中東情勢の長期化が懸念されるなか、石油や関連製品のナフサについて供給が懸念されています。今後、政府が国民に節約を呼びかける事態は起こるのでしょうか。
赤沢亮正 経済産業大臣
「原油やナフサについて備蓄の放出や代替調達を通じて、日本全体として必要となる量は確保できている」
国会で「備蓄は十分ある」と繰り返した赤沢経済産業大臣。実際に経産省が発表した最新のデータでも、石油備蓄はまだおよそ230日分が確保されています。

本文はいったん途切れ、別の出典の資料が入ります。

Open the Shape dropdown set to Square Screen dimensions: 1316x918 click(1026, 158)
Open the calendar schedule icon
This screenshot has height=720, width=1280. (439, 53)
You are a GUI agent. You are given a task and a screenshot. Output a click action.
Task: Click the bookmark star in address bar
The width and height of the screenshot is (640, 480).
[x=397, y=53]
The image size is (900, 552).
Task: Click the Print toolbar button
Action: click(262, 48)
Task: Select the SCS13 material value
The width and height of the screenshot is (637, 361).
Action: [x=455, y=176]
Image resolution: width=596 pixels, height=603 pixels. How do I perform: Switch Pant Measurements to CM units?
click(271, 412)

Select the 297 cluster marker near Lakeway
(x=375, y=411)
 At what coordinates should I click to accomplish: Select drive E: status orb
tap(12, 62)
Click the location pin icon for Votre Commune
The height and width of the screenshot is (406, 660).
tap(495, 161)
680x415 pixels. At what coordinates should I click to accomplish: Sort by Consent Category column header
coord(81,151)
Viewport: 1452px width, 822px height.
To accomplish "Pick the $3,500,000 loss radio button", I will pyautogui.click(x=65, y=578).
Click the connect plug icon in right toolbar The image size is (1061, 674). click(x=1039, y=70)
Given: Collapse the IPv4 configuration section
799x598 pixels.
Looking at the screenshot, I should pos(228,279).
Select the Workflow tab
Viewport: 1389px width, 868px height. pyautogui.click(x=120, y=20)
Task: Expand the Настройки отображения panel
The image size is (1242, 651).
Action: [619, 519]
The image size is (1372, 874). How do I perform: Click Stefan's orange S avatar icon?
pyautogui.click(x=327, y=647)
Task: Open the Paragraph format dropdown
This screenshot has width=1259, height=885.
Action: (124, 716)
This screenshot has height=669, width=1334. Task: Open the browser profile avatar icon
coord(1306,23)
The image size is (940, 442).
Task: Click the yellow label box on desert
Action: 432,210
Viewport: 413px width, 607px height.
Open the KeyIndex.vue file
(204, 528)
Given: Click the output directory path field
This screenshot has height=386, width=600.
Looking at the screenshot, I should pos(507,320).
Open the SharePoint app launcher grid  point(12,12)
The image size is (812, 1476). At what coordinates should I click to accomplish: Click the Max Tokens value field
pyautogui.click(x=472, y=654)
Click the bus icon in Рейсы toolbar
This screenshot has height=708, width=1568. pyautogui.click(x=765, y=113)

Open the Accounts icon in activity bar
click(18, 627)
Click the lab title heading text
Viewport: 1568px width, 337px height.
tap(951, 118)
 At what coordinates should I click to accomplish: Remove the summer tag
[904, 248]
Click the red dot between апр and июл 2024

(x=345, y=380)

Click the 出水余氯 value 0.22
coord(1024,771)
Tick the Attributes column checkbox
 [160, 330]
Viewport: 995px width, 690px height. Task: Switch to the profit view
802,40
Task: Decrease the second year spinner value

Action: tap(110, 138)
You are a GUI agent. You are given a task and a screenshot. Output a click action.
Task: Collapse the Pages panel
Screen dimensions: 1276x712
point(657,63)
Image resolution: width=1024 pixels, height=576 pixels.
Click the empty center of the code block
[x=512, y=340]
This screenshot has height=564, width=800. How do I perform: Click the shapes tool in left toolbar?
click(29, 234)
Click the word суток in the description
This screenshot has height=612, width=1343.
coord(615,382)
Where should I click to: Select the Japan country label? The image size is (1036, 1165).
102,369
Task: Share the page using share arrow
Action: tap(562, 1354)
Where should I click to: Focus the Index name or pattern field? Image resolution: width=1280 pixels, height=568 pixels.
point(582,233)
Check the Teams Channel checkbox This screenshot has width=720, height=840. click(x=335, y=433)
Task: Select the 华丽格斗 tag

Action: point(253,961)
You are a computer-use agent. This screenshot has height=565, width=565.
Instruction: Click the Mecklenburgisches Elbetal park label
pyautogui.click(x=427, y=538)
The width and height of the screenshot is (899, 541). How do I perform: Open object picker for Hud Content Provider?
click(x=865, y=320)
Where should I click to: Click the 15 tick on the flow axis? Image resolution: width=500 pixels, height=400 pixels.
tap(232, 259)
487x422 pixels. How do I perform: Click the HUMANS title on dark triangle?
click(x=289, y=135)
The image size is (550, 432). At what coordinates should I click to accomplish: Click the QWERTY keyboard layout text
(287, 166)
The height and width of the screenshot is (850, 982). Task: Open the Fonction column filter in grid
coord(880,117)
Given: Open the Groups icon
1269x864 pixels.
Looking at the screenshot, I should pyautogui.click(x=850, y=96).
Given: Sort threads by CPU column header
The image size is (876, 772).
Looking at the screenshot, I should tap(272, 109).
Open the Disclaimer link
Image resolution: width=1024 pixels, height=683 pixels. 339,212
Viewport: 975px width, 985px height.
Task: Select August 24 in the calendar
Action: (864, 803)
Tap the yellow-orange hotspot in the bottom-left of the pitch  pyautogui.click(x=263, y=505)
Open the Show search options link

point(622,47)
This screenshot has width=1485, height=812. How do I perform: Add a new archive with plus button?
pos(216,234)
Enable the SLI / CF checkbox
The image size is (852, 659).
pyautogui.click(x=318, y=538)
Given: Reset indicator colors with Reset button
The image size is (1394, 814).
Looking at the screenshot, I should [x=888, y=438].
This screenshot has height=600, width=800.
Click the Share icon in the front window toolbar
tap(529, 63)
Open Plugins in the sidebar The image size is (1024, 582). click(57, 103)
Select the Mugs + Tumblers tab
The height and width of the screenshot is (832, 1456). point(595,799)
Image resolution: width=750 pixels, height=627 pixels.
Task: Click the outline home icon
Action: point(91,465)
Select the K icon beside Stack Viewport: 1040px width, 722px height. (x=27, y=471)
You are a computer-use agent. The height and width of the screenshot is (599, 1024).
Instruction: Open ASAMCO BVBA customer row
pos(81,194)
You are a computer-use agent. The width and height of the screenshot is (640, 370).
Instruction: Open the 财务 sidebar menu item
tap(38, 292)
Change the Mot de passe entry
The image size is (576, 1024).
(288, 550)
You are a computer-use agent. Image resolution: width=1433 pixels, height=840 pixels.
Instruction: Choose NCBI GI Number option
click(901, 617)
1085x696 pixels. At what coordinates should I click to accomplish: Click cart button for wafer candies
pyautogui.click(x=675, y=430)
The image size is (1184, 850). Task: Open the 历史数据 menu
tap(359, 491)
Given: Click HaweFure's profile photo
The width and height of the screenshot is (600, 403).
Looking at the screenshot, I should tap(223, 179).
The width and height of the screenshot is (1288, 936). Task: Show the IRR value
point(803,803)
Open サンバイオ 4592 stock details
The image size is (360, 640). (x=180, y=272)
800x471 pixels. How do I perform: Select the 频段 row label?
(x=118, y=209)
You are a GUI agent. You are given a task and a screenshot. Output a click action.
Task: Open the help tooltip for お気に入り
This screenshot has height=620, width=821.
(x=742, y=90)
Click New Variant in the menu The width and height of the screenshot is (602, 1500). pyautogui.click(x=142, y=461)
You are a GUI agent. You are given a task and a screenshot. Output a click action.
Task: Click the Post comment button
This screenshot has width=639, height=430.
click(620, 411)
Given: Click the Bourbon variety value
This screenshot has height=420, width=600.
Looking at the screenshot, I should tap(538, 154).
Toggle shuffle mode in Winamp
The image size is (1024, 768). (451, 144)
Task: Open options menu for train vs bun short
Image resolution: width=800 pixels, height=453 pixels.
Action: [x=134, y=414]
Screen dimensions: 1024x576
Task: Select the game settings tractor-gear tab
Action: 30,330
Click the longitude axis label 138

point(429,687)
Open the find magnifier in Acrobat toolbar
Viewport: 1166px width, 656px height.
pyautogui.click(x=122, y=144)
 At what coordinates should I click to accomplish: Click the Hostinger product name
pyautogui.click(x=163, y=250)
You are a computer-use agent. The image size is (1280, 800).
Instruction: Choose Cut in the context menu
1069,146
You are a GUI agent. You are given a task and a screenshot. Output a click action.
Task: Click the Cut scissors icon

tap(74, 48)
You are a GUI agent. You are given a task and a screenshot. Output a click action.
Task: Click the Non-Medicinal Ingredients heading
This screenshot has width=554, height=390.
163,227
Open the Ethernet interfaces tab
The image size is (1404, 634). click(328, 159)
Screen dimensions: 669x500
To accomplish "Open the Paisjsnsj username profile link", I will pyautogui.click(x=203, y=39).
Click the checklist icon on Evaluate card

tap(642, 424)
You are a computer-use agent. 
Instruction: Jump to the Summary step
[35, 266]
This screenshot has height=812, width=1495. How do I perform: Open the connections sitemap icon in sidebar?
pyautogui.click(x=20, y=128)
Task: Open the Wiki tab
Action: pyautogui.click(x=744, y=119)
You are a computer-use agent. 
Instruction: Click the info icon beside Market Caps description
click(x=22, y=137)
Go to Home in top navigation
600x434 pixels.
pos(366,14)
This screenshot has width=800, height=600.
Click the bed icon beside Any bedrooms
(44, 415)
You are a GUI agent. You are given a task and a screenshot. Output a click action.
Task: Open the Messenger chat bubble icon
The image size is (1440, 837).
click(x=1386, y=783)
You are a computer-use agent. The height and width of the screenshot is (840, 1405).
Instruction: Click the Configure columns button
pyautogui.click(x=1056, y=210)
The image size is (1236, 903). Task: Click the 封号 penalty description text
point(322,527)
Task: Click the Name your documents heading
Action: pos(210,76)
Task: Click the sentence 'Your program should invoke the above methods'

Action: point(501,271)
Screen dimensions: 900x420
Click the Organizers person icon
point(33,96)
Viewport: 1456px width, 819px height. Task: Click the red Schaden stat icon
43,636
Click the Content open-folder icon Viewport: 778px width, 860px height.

とはいえ、ホルムズ海峡の事実上の封鎖は続いていて、日本関係の船舶45隻もとどまったまま。JNNの取材では、この7割がエネルギー関連だということが新たにわかりましたが、関係者は12隻のタンカーについて「原油を満載している可能性が高い」と指摘。日本の10日前後の消費量にあたる、およそ2400万バレルが留め置かれている計算のなかで、石油製品を扱う現場でも異変が…
西綾瀬サービスステーション 三枝直樹 店長
「ファックス来たと思ったら、こうやって空欄で」
都内のスタンドでは、この取引先から次にいつガソリンなどが入荷するか見通しが立っていません。備蓄はあるという立場の政府は、経済のブレーキになりかねない「目詰まり」の解消に躍起です。
金子恭之 国交大臣
「燃料油の流通の目詰まりの解消や燃料価格の高騰の抑制、適正な価格転嫁等を図っていく」
ガソリン以上に影響が懸念されているのが、プラスチックなどの原料となる「ナフサ」です。石油に比べて備蓄量が少なく、いま確保の見通しが立っているのは国内需要の4か月分のみ。政府は中東以外からの輸入を広げようとしていますが、医療用の物資の供給不足が浮上しているほか、大手素材メーカーはお菓子のパッケージ用のフィルムの値上げにも踏み切っています。
こうしたなかで、きのう、トランプ大統領は…
アメリカ トランプ大統領
「今後2週間から3週間、イランを激しく攻撃する」
市場の期待を裏切る内容で、先物市場で原油が急騰。一時、1バレル=113ドルの水準に達しました。事態の長期化に備えて国民に節約を呼びかけることはあるのでしょうか。
赤沢亮正 経済産業大臣
「国民経済に大きな影響がない形で需要サイドでの対策を含め、あらゆる政策オプションを検討したい」
先行きの不透明感が増すなか、政府は難しいかじ取りを迫られています。